## Consegna 1
Stabilisci se ciascuna affermazione concorda con il brano su Kierkegaard e rispondi sì o no, citando esattamente le parole del brano che lo decidono.
(a) Per Kierkegaard l'uomo reale è l'"Uomo" inteso come genere.
(b) Kierkegaard dichiara che nessun filosofo moderno ha influito su di lui quanto Trendelenburg.
(c) Secondo il brano, ogni uomo è immediatamente un singolo.
## Consegna 2
Trascrivi parola per parola la parte del brano su Kierkegaard che si apre con le parole contenenti «E anche Kierkegaard» e si chiude con «ossia come concetto.».

## Brano proposto

○ ○ ○ ○ ○ ○ ○

E anche Kierkegaard rifiuta la filosofia/scienza per salvaguardare l'evidenza del divenire e propriamente del divenire dell'uomo - ossia di ciò che Kierkegaard chiama "esistenza".
Come per Stirner l'uomo reale - cioè l'uomo realmente visibile nel divenire - è l'"Unico", così per Kierkegaard l'uomo reale è il "singolo", l'individuo, non l'"Uomo" come genere, ossia come concetto.
Ancora una volta il pensiero filosofico critica Hegel appoggiandosi sostanzialmente alla descrizione aristotelica della realtà diveniente.
«Nessun filosofo moderno» scrive Kierkegaard «ha tanto influito su di me quanto Trendelenburg», il critico aristotelico di Hegel.
Che l'uomo reale sia un "singolo" non significa però che ogni uomo sia immediatamente un singolo: immediatamente l'uomo vive come un "genere", folla, massa, cittadino, cioè come elemento di una struttura che l'atteggiamento filosofico/scientifico attribuisce al divenire.

○ ○ ○ ○ ○ ○ ○

## Dati grezzi
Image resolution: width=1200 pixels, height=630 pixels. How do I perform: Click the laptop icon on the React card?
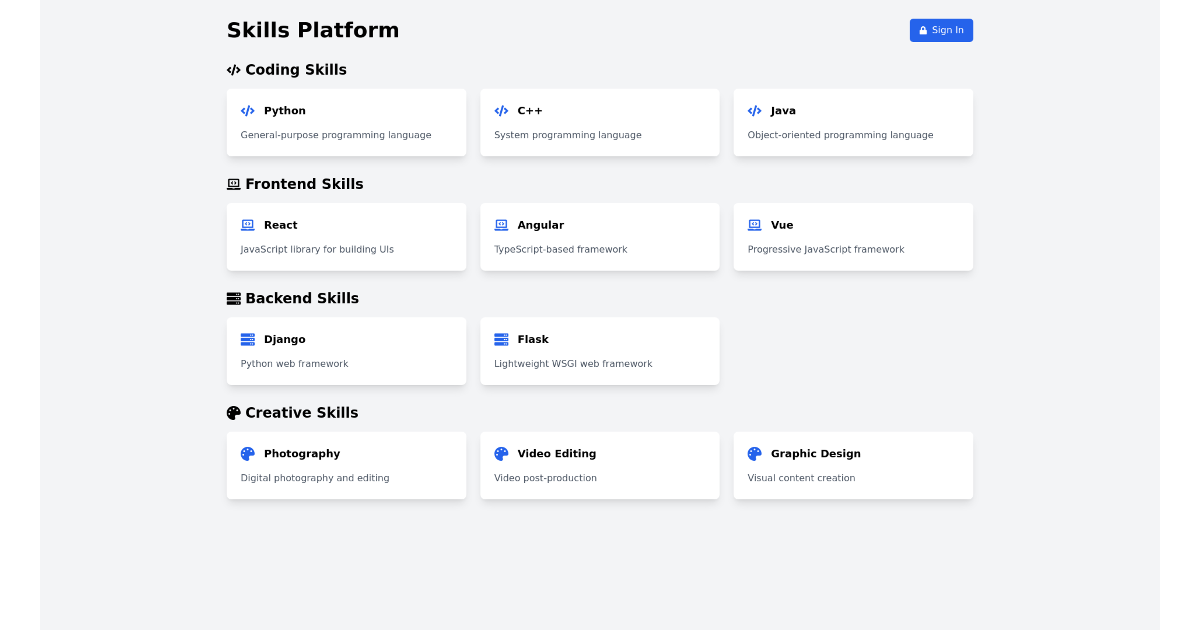pos(248,225)
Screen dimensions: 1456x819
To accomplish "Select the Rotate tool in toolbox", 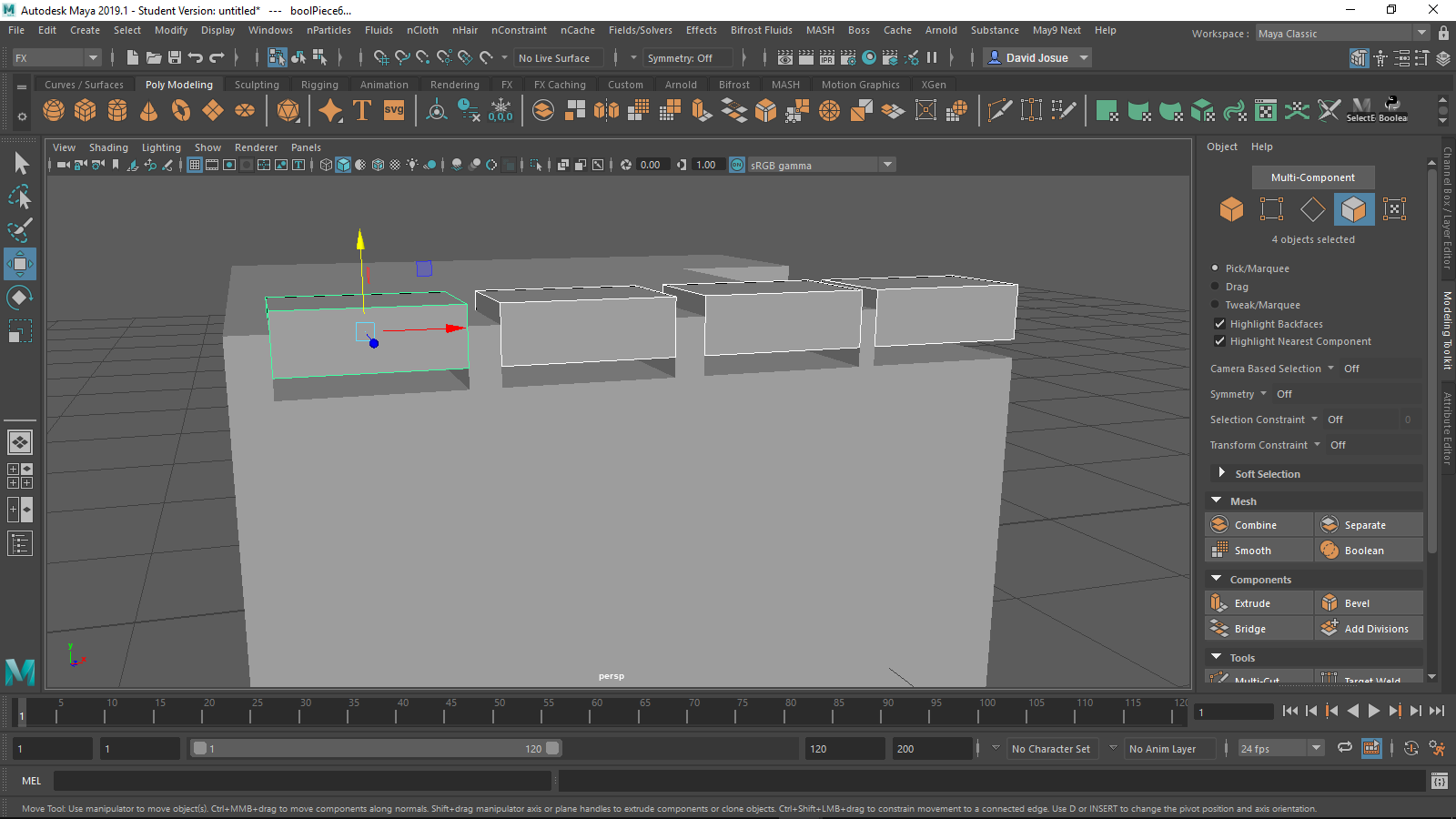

○ ○ ○ ○ ○ ○ ○

## Soluzione 1
(a) No: «non l'"Uomo" come genere, ossia come concetto».
(b) Sì: «Nessun filosofo moderno» scrive Kierkegaard «ha tanto influito su di me quanto Trendelenburg».
(c) No: «non significa però che ogni uomo sia immediatamente un singolo».

## Soluzione 2
E anche Kierkegaard rifiuta la filosofia/scienza per salvaguardare l'evidenza del divenire e propriamente del divenire dell'uomo - ossia di ciò che Kierkegaard chiama "esistenza".
Come per Stirner l'uomo reale - cioè l'uomo realmente visibile nel divenire - è l'"Unico", così per Kierkegaard l'uomo reale è il "singolo", l'individuo, non l'"Uomo" come genere, ossia come concetto.